(SOURCE INFORMATION Opens)
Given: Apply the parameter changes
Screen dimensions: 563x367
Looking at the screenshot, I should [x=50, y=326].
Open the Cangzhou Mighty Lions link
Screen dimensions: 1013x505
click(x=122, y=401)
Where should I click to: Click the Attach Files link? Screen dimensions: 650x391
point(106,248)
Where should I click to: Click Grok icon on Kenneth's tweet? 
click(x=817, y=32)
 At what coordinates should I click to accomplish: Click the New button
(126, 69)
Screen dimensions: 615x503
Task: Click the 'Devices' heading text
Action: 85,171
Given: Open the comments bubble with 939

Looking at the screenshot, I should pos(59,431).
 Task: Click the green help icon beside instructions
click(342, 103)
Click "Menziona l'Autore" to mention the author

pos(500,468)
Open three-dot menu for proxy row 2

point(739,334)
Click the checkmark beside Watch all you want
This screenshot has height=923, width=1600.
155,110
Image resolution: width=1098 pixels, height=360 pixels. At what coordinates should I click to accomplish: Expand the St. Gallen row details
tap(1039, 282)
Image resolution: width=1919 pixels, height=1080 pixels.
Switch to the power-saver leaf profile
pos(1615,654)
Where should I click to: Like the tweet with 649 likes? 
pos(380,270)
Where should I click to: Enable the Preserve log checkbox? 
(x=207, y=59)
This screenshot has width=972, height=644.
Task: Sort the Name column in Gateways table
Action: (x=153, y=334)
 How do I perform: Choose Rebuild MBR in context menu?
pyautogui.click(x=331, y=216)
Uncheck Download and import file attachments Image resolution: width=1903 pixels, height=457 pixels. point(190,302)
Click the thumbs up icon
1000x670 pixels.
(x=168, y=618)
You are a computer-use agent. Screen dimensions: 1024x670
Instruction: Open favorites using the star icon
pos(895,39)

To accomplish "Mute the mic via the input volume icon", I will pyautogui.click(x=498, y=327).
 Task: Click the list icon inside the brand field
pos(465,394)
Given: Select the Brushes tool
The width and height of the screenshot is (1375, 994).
(SOURCE INFORMATION Closes)
EXERCISE INSTRUCTIONS
Take the entries above and copy them out exactly.

REPLY TO THE TASK
Given: Apply the parameter changes
Screen dimensions: 563x367
Looking at the screenshot, I should [x=50, y=326].
Open the Cangzhou Mighty Lions link
Screen dimensions: 1013x505
click(x=122, y=401)
Where should I click to: Click the Attach Files link? Screen dimensions: 650x391
point(106,248)
Where should I click to: Click Grok icon on Kenneth's tweet? 
click(x=817, y=32)
 At what coordinates should I click to accomplish: Click the New button
(126, 69)
Screen dimensions: 615x503
Task: Click the 'Devices' heading text
Action: 85,171
Given: Open the comments bubble with 939

Looking at the screenshot, I should pos(59,431).
 Task: Click the green help icon beside instructions
click(342, 103)
Click "Menziona l'Autore" to mention the author

pos(500,468)
Open three-dot menu for proxy row 2

point(739,334)
Click the checkmark beside Watch all you want
This screenshot has height=923, width=1600.
155,110
Image resolution: width=1098 pixels, height=360 pixels. At what coordinates should I click to accomplish: Expand the St. Gallen row details
tap(1039, 282)
Image resolution: width=1919 pixels, height=1080 pixels.
Switch to the power-saver leaf profile
pos(1615,654)
Where should I click to: Like the tweet with 649 likes? 
pos(380,270)
Where should I click to: Enable the Preserve log checkbox? 
(x=207, y=59)
This screenshot has width=972, height=644.
Task: Sort the Name column in Gateways table
Action: (x=153, y=334)
 How do I perform: Choose Rebuild MBR in context menu?
pyautogui.click(x=331, y=216)
Uncheck Download and import file attachments Image resolution: width=1903 pixels, height=457 pixels. point(190,302)
Click the thumbs up icon
1000x670 pixels.
(x=168, y=618)
You are a computer-use agent. Screen dimensions: 1024x670
Instruction: Open favorites using the star icon
pos(895,39)

To accomplish "Mute the mic via the input volume icon", I will pyautogui.click(x=498, y=327).
 Task: Click the list icon inside the brand field
pos(465,394)
Given: Select the Brushes tool
The width and height of the screenshot is (1375, 994).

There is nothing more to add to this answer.